Update the lines from the one containing "Screen dimensions: 937x607" through the end of the lines, replacing "sidebar" with "navigation bar" and leaving everything else unchanged; return only those lines.

** START Available data **

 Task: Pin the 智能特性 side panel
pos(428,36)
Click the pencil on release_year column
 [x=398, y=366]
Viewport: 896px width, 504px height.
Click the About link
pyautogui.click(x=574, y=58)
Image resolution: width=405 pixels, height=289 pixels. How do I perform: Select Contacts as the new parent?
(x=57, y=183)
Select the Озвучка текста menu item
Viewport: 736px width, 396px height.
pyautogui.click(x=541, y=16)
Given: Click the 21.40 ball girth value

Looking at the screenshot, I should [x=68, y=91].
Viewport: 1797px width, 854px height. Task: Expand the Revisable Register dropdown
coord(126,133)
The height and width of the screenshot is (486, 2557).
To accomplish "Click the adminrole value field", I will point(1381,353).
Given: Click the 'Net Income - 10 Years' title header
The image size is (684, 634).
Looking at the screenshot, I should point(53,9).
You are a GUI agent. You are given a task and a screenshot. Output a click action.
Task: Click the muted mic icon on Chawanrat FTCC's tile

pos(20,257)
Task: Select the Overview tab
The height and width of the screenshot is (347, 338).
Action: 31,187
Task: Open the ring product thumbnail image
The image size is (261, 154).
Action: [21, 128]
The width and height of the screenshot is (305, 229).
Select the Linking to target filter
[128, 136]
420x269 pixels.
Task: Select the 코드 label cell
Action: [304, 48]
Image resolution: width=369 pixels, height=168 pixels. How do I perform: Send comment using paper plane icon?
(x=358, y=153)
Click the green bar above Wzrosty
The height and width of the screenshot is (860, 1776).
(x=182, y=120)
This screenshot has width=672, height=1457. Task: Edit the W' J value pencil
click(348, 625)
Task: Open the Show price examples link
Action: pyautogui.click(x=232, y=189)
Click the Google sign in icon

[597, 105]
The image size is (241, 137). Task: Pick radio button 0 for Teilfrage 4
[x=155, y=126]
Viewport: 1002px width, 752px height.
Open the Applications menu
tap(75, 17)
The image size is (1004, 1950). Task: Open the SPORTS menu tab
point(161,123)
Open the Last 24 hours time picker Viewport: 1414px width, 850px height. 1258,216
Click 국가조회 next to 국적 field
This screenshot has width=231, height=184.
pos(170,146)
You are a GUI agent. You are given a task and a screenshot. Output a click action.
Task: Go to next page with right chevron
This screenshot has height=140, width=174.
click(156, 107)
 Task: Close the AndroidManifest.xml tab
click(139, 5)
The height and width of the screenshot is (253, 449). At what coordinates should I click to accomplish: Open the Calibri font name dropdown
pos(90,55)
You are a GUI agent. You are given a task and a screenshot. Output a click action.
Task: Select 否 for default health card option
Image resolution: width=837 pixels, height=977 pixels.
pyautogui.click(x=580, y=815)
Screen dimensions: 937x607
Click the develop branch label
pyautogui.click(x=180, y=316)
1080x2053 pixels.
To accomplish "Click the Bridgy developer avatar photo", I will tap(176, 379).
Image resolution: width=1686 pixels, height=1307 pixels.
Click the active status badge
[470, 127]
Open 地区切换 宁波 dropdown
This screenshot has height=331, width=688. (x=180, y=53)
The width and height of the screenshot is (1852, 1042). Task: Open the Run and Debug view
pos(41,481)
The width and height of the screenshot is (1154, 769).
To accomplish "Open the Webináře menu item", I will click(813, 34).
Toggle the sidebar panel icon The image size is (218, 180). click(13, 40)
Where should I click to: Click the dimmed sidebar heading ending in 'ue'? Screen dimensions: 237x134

** END Available data **

### Reply to the task
Screen dimensions: 937x607
Click the develop branch label
pyautogui.click(x=180, y=316)
1080x2053 pixels.
To accomplish "Click the Bridgy developer avatar photo", I will tap(176, 379).
Image resolution: width=1686 pixels, height=1307 pixels.
Click the active status badge
[470, 127]
Open 地区切换 宁波 dropdown
This screenshot has height=331, width=688. (x=180, y=53)
The width and height of the screenshot is (1852, 1042). Task: Open the Run and Debug view
pos(41,481)
The width and height of the screenshot is (1154, 769).
To accomplish "Open the Webináře menu item", I will click(813, 34).
Toggle the navigation bar panel icon The image size is (218, 180). click(13, 40)
Where should I click to: Click the dimmed navigation bar heading ending in 'ue'? Screen dimensions: 237x134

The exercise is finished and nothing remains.